■ Task instructions:
Among the entries below, find the line with "Click the D-RFCN", then quote it and each following line up to and including the line with "Instruction: Click the", and nothing else.

■ Extracted entries:
========================
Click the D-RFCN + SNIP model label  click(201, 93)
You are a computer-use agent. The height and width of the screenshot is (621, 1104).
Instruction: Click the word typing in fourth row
========================
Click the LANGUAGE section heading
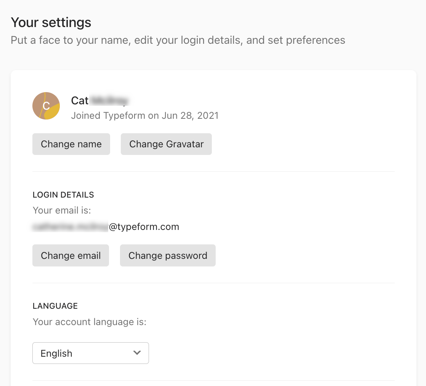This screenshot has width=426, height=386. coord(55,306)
========================
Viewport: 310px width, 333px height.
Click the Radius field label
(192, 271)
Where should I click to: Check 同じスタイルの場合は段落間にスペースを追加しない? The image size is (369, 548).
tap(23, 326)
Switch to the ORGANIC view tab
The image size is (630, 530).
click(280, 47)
========================
■ Your response:
Click the D-RFCN + SNIP model label  click(201, 93)
You are a computer-use agent. The height and width of the screenshot is (621, 1104).
Instruction: Click the word typing in fourth row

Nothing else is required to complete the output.